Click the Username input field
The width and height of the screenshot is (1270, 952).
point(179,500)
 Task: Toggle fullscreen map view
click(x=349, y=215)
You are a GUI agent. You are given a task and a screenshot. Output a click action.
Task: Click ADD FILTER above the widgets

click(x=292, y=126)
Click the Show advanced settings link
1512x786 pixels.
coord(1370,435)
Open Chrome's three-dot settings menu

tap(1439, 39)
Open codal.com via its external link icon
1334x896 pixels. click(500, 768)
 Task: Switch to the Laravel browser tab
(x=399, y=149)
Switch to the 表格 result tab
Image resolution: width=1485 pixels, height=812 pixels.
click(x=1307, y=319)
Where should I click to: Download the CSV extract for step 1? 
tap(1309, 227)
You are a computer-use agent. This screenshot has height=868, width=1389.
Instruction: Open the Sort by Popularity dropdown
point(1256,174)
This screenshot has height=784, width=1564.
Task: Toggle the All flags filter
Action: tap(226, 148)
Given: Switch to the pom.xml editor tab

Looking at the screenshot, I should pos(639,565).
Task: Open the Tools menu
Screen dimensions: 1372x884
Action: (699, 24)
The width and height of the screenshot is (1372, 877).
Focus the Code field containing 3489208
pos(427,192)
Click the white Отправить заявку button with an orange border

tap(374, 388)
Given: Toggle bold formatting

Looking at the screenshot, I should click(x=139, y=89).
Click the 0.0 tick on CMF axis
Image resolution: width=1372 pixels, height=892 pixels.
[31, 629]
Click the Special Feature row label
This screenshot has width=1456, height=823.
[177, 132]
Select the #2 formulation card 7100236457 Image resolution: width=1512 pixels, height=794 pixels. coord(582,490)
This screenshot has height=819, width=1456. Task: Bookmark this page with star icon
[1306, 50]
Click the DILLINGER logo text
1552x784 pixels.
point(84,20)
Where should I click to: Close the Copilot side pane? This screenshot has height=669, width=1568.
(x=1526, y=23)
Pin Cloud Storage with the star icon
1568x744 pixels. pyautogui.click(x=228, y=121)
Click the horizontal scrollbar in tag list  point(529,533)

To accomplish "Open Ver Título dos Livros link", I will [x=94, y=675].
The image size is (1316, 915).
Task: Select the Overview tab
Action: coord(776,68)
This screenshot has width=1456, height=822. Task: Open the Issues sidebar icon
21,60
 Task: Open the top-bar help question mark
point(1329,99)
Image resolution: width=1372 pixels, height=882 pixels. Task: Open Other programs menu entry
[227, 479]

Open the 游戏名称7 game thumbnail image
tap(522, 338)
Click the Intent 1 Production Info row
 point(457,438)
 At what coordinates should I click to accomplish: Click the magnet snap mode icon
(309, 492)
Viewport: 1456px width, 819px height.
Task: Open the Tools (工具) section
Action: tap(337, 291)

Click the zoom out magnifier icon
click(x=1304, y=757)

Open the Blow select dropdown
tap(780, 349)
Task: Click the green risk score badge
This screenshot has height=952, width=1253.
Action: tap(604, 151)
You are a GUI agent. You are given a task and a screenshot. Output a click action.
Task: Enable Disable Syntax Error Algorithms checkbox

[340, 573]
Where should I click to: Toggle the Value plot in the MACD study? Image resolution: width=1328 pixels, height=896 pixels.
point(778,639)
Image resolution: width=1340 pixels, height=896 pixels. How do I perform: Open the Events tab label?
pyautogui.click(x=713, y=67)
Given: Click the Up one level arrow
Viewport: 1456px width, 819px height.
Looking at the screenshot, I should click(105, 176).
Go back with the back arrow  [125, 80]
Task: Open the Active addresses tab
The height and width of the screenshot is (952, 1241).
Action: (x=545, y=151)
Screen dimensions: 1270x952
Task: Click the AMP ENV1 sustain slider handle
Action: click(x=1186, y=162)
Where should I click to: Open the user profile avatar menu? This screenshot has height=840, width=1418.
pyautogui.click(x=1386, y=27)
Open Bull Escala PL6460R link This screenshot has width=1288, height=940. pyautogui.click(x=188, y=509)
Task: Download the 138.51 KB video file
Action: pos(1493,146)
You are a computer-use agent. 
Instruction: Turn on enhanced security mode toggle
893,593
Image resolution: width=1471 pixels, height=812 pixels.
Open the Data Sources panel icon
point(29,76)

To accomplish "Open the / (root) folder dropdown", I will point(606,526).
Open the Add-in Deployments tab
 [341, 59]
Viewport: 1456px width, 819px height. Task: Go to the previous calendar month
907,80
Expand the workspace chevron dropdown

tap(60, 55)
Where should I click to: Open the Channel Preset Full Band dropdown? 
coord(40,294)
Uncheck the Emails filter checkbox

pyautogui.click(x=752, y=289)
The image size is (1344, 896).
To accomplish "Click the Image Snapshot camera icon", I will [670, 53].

▶ EXERCISE DETAILS:
No line should appear in the answer except those from the one containing "Uncheck the Emails filter checkbox" through the last line of the listing, each retyped exactly.

▶ EXERCISE SOLUTION:
Uncheck the Emails filter checkbox

pyautogui.click(x=752, y=289)
The image size is (1344, 896).
To accomplish "Click the Image Snapshot camera icon", I will [670, 53].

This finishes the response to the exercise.